Politics of Dress in Asia and the Americas

Politics of Dress in Asia and the Americas
Author: Mina Roces
Publisher: Liverpool University Press
Total Pages: 300
Release: 2010-01-20
Genre: Social Science
ISBN: 1782846948

Explores the ways in which dress has been influential in the political agendas and self-representations of politicians in a variety of regimes from democratic to authoritarian. Arguing that dress is part of politics, this book shows how dress has been crucial to the constructions of nationhood and national identities in Asia and the Americas.

A Maya Grammar

A Maya Grammar
Author: Alfred Marston Tozzer
Publisher:
Total Pages: 604
Release: 1921
Genre: History
ISBN:

Early and indispensible study of Maya language, published for the Peabody Institute. A must-have for any student of the Maya.

The Pedigree of the Devil

The Pedigree of the Devil
Author: Frederic Thomas Hall
Publisher:
Total Pages: 448
Release: 1883
Genre: Demonology
ISBN:

Traces the history and traditions of ideas related to demonology.

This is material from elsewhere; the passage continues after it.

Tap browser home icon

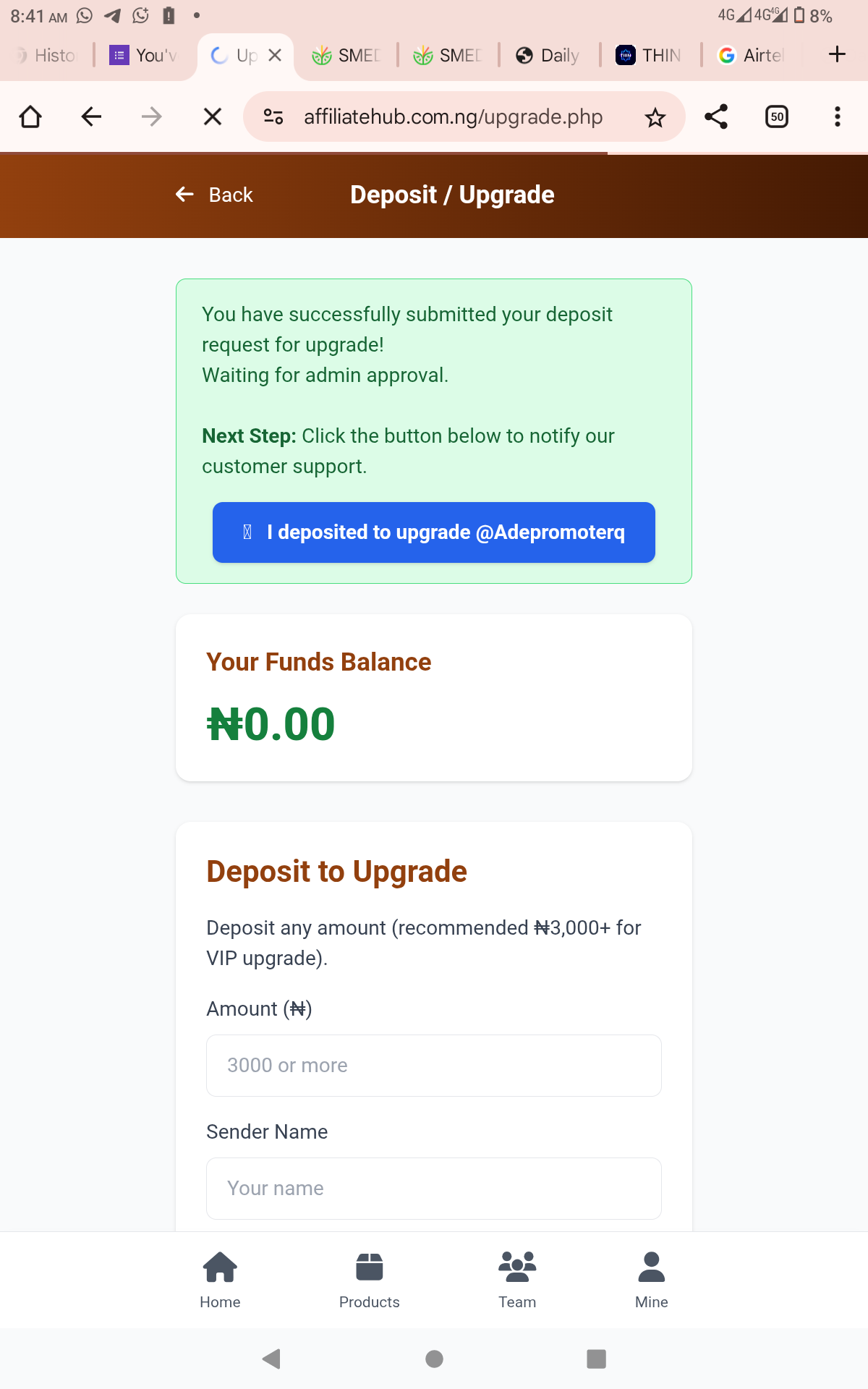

Traveling from New Spain to Mexico

Traveling from New Spain to Mexico
Author: Magali M. Carrera
Publisher: Duke University Press
Total Pages: 350
Release: 2011-06-03
Genre: Art
ISBN: 0822349914

How colonial mapping traditions were combined with practices of nineteenth-century visual culture in the first maps of independent Mexico, particularly in those created by the respected cartographer Antonio Garc&ía Cubas.

Tibetan Grammar

Tibetan Grammar
Author: Heinrich August Jäschke
Publisher:
Total Pages: 500
Release: 1883
Genre: Tibetan language
ISBN:

The Illusion of Ignorance

The Illusion of Ignorance
Author: Janice Lee Jayes
Publisher: University Press of America
Total Pages: 265
Release: 2011-02-16
Genre: History
ISBN: 0761853553

The Illusion of Ignorance examines the cultural politics of the American encounter with Porfirian Mexico as a precursor and model for the twentieth-century American encounter with the world. Detailed discussions of the logistics of conducting diplomacy, doing business, or traveling abroad in the era give readers a vivid picture of how Americans experienced this age of international expansion, while contrasting Mexican and American visions of the changing relationship. In the end, Mexico's efforts to promote Mexico as a partner in progress with the U.S. was lost to an American illusion schizophrenically divided between fantasies of American leadership toward, and refuge from, modernity. The Illusion of Ignorance argues that American ignorance of the experience of other nations is not so much a barrier to better understanding of the world, but a strategy Americans have chosen to maintain their vision of the U.S. relationship with the world.